Reproduce every line of the data below word for word, leaving out the pictures.

▸ **Supplied data**:
——————

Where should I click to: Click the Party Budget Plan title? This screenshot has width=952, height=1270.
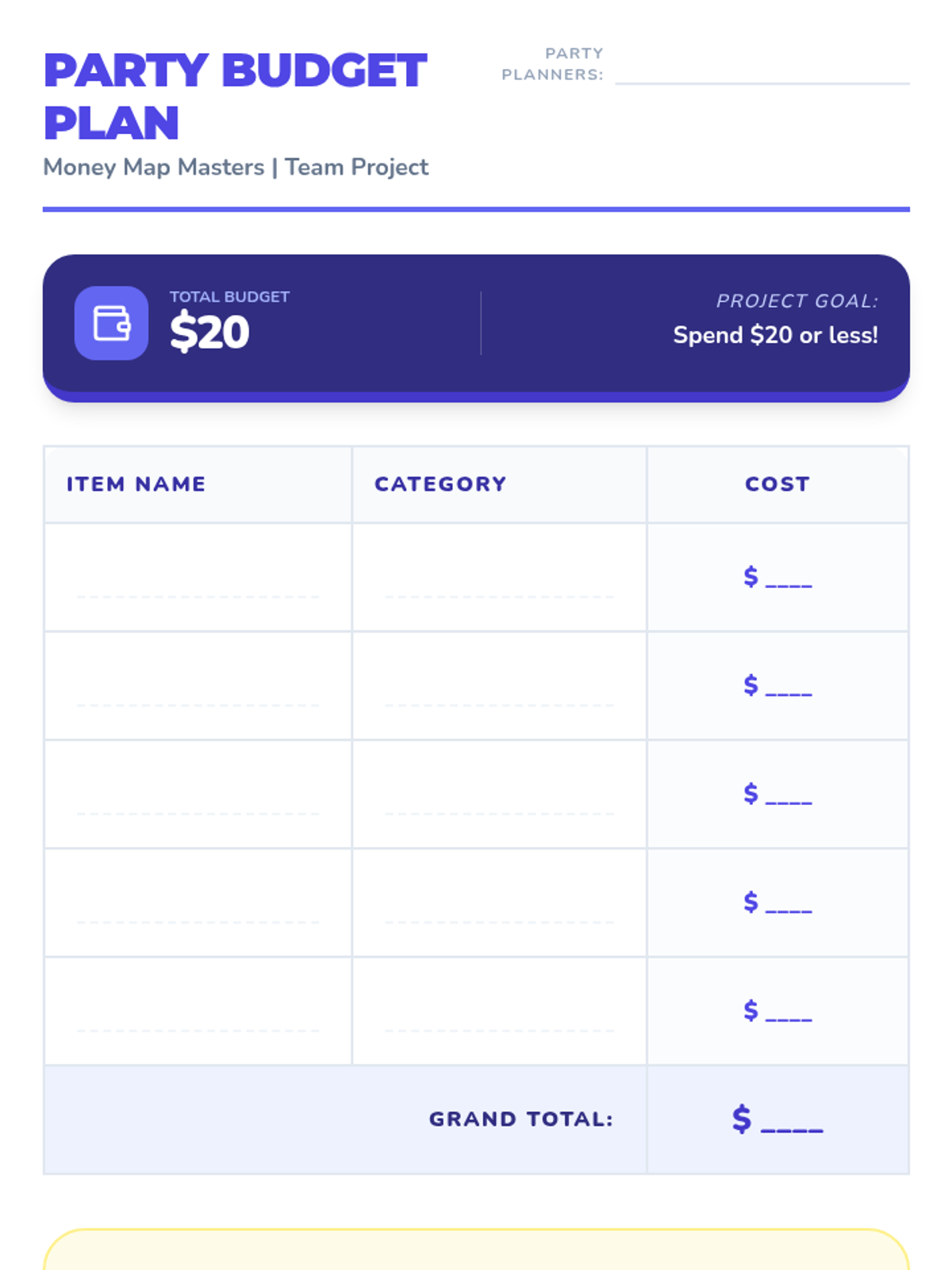coord(235,96)
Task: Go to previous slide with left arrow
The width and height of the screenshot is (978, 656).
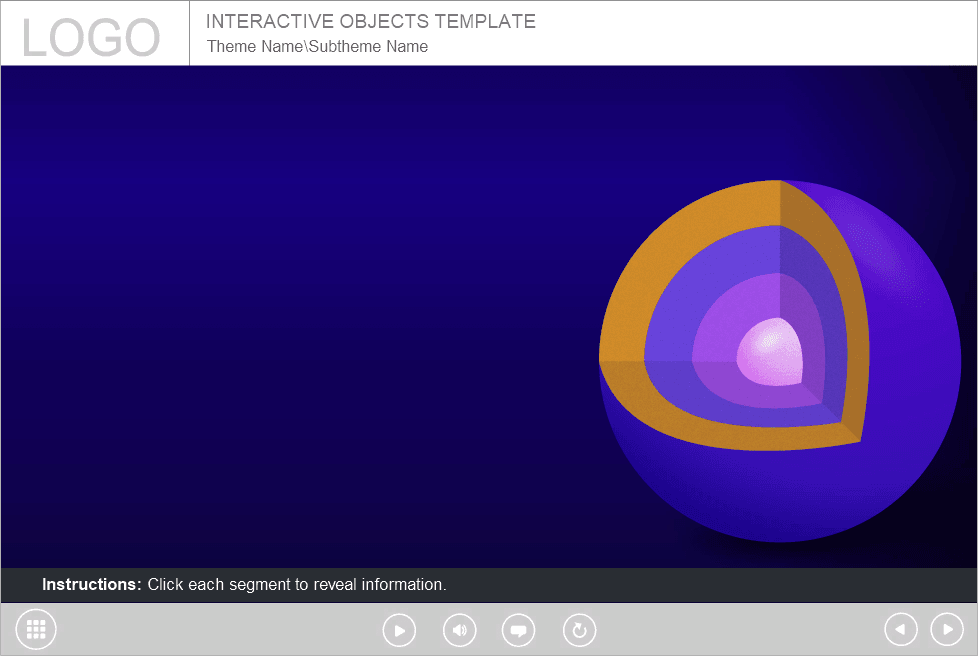Action: [x=900, y=630]
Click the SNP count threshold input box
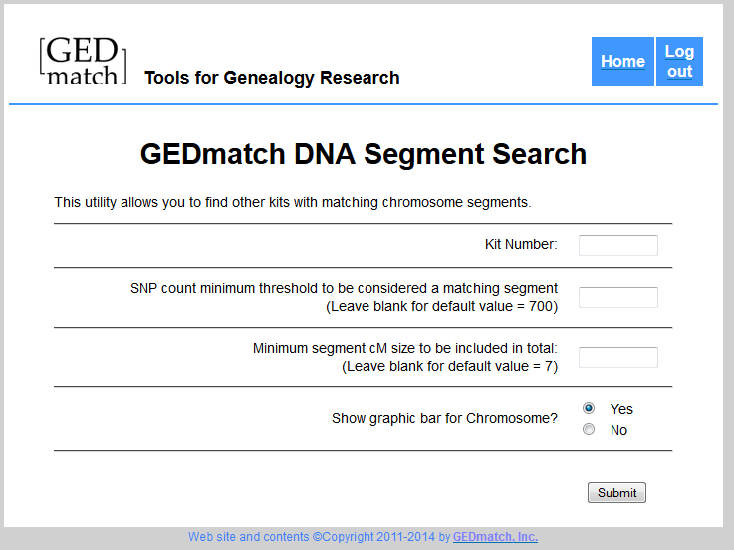The width and height of the screenshot is (734, 550). (x=618, y=297)
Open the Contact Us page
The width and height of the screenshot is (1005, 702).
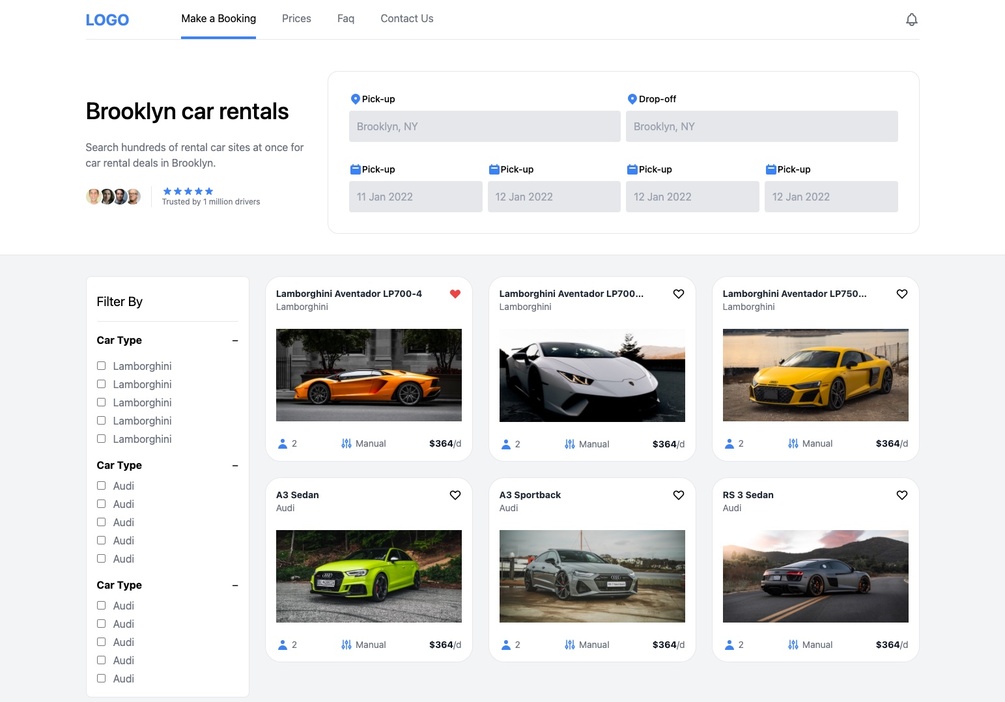[x=407, y=19]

——————

▸ **Finished exercise**:
Where should I click to: Click the Party Budget Plan title? This screenshot has width=952, height=1270.
coord(235,96)
Task: Go to previous slide with left arrow
The width and height of the screenshot is (978, 656).
Action: [x=900, y=630]
Click the SNP count threshold input box
The width and height of the screenshot is (734, 550). (x=618, y=297)
Open the Contact Us page
The width and height of the screenshot is (1005, 702).
[x=407, y=19]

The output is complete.